▶ [Textausschnitt]:
══════════════════════════════

Literarisches Verstehen durch "genaues Lesen": Teil IV

Fachartikel

In vier Schritten soll in dem vorliegenden Fachartikel ein literaturtheoretisch fundiertes Drei-Phasen-Modell zur Planung von Literaturunterricht skizziert werden, das sowohl für den Deutschunterricht als auch für den Literaturunterricht in den modernen Fremdsprachen Geltungskraft beansprucht.

Verschiedene Faktoren haben dazu geführt, dass es in der Literaturdidaktik keinen Konsens mehr darüber gibt, welche Ziele der Literaturunterricht verfolgt und auf welchen Wegen er diese verfolgen soll: Unklar und umstritten ist, was Literatur ist (oder sein könnte) und wofür sie im Unterricht gut und wichtig wäre. Für den desorientierenden Zustand der Disziplin, die sich "in einem Prozess permanenter Transformation" (Mitterer 2016, 19) befindet, scheint uns das von Baum festgestellte "erhebliche Theoriedefizit der Literaturdidaktik" (Baum 2010, 120; siehe auch Mitterer 2016, 21–23) verantwortlich zu sein.

Das hier vorgestellte Modell eines Literaturunterrichts erläutert die theoretischen Überlegungen, die einer Reihe von bei Lehrer-Online publizierten Materialien zugrunde liegen:

Teil IV: Ein literaturtheoretisch fundiertes Drei-Phasen-Modell zur Planung von Literaturunterricht

Das Drei-Phasen-Modell

Die hier skizzierte literarische Praxis eines verstehenden genauen Lesens ist der Orientierungsrahmen für die Planung von Unterricht über literarische Texte. Sie ist keine mechanisch abzuarbeitende Methodik, sondern der Versuch, eine didaktische Routine darzustellen und zu verfestigen, die uns als möglicher Weg erscheint, im schulischen Feld (sei es in der Ausbildung oder im Regelunterricht, die sich beide durch Ressourcenmangel gerade auch in der Vorbereitungszeit für Unterricht auszeichnen) der besonderen Qualität von Literatur gerecht zu werden. Sie ist geprägt von einer Haltung, die jener ähnelt, die Brüggemann, Federking und andere in Vergleichsstudien erprobt und empirisch ausgewertet haben: "Genaues Lesen als literarische Praxis" zielt ähnlich wie deren Modell "Ästhetische Kommunikation im Literaturunterricht" (ÄSKIL) darauf, eine ästhetische Erfahrung anzuregen.

══════════════════════════════

▶ [Aufgezeichnete Daten]:
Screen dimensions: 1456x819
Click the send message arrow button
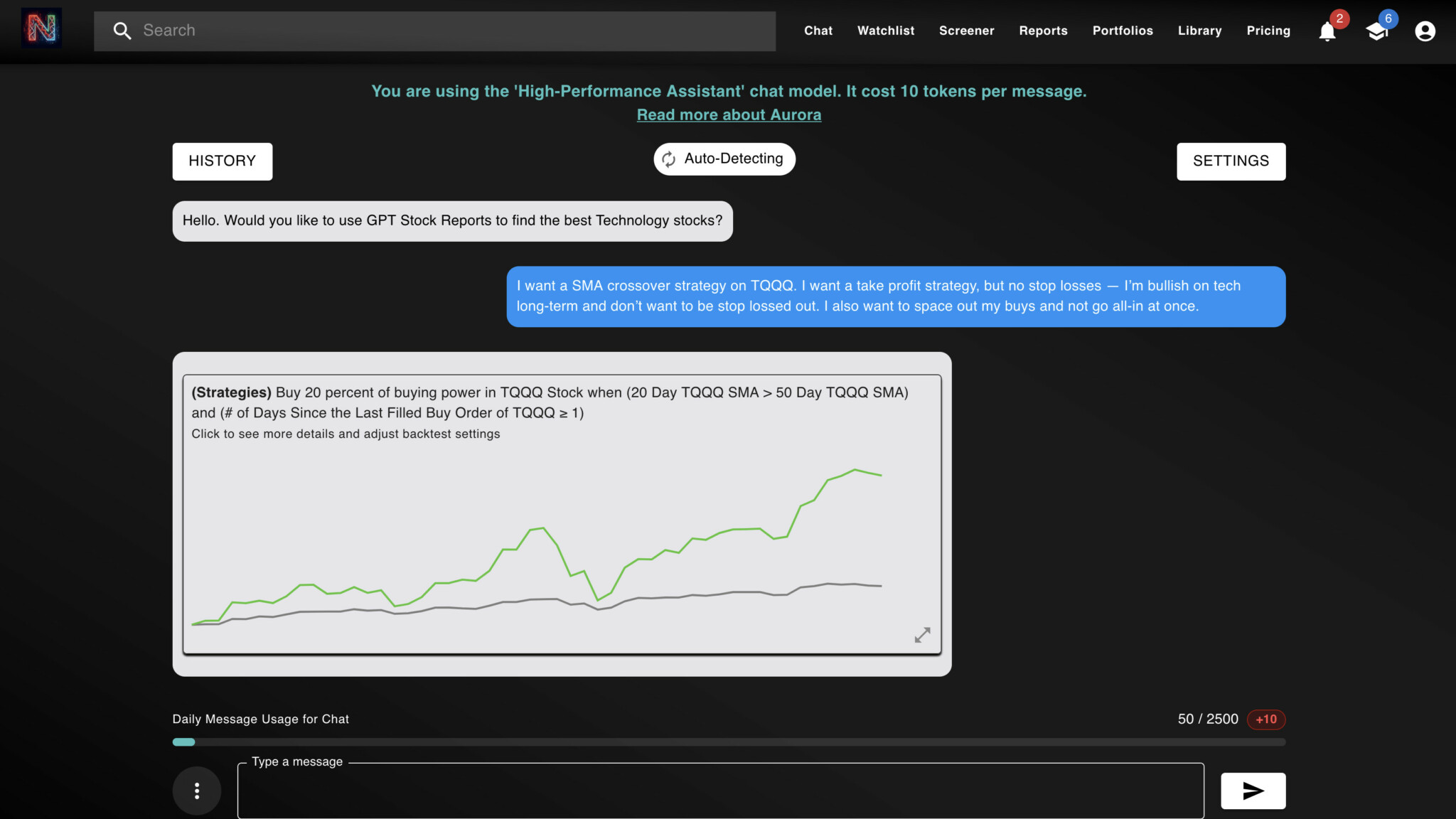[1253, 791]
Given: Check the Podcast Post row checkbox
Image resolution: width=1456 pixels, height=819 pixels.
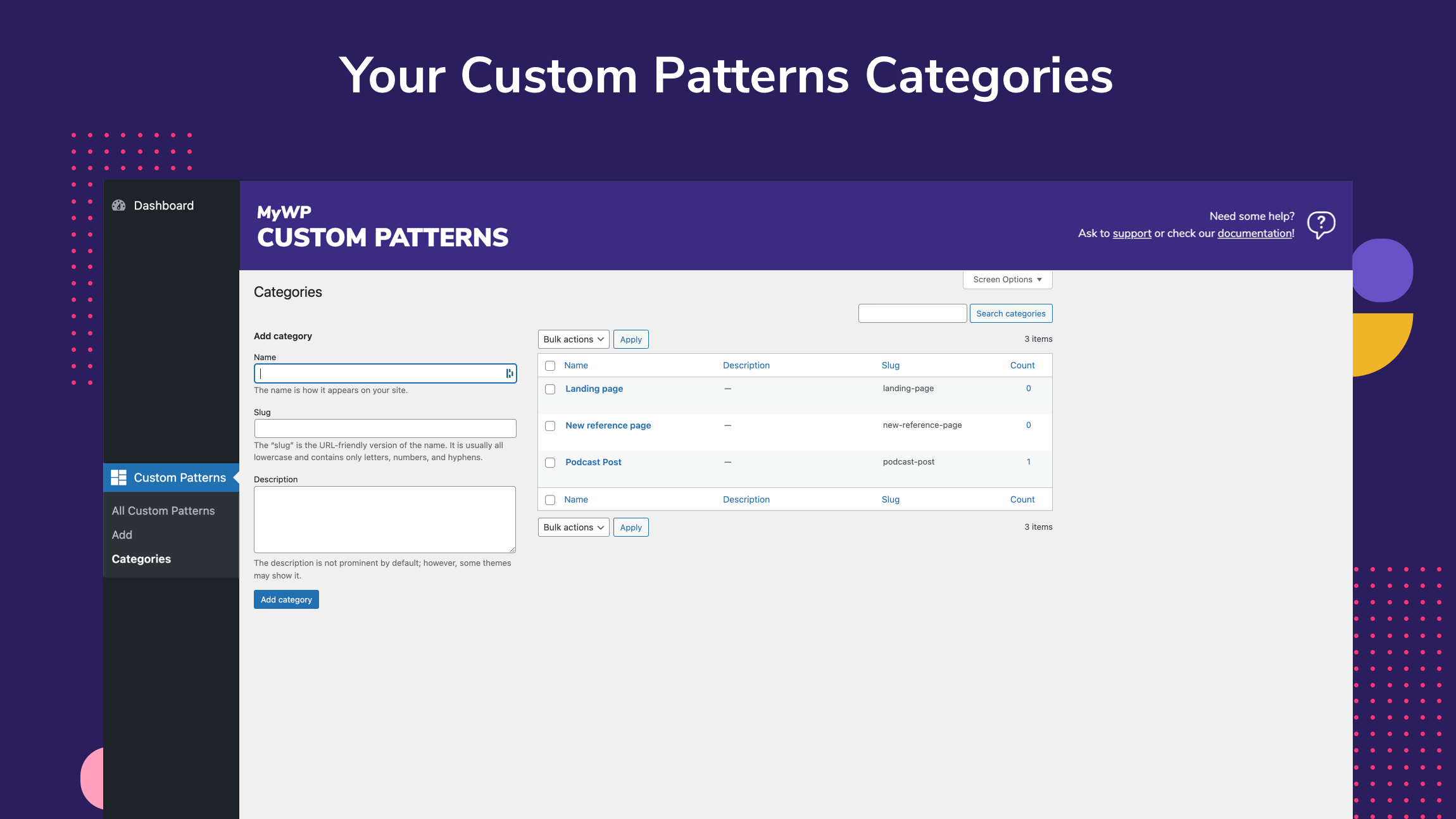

══════════════════════════════

▶ [Schriftliche Aufgabe 1]: Was scheint laut dem Textausschnitt über genaues Lesen für den desorientierenden Zustand der Literaturdidaktik verantwortlich zu sein?
▶ [Schriftliche Aufgabe 2]:
Prüfe für jede Aussage, ob sie zum Textausschnitt über genaues Lesen passt. Antworte jeweils mit Ja oder Nein und zitiere die entscheidenden Worte.
(a) Das Drei-Phasen-Modell soll nur für den Deutschunterricht gelten.
(b) Das genaue Lesen ist als mechanisch abzuarbeitende Methodik gedacht.
(c) Das genaue Lesen als literarische Praxis soll ähnlich wie ÄSKIL eine ästhetische Erfahrung anregen.
▶ [Schriftliche Aufgabe 3]: Führe den Textausschnitt über genaues Lesen im Literaturunterricht nach seinem letzten Satz weiter.
Die Zeilen spielen dabei keine Rolle.

▶ [Antwort 1]: Das von Baum festgestellte „erhebliche Theoriedefizit der Literaturdidaktik“.

▶ [Antwort 2]:
(a) Nein: „sowohl für den Deutschunterricht als auch für den Literaturunterricht in den modernen Fremdsprachen Geltungskraft beansprucht“
(b) Nein: „Sie ist keine mechanisch abzuarbeitende Methodik“
(c) Ja: „zielt ähnlich wie deren Modell "Ästhetische Kommunikation im Literaturunterricht" (ÄSKIL) darauf, eine ästhetische Erfahrung anzuregen“

▶ [Antwort 3]:
Ein solches Vorgehen ist nach Brüggemann und Federking in vielen Punkten dem durch Aufgaben lenkenden instruktiven Literaturunterricht überlegen: Es erzeugt größere Effekte in Bezug auf für den Literaturunterricht wichtige Items wie "Ich kann mich gut in einen literarischen Text einfühlen" (d = 0,86), "Das Thema ist für mich persönlich von Bedeutung" (d = 0,61) und "Mir gefällt der literarische Text" (d = 0,47) sowie "Der Text lässt sich auf verschiedene Weise interpretieren" (d = 0,35) (Brüggemann, Federking und andere 2015, 235f.).

Gemeinsam Fragen suchen und Antworten finden, um einen Text zu verstehen

Das Ziel des Lesens im Literaturunterricht soll das Verstehen einer möglichen Textintention sein. Lehrkräfte und Lernende verstehen sich nach diesem Modell als Lesende, die gemeinsam Fragen an den Text stellen und diese kontrovers aber fundiert begründet beantworten. Es gilt, "Anlässe zur Erprobung unterschiedlicher Verstehensmodi" und "divergenter Interpretationshypothesen" zu schaffen, die "eine sorgfältige Klärung textueller Bezüge nötig machen" (Brüggemann, Frederking und andere 2015, 224).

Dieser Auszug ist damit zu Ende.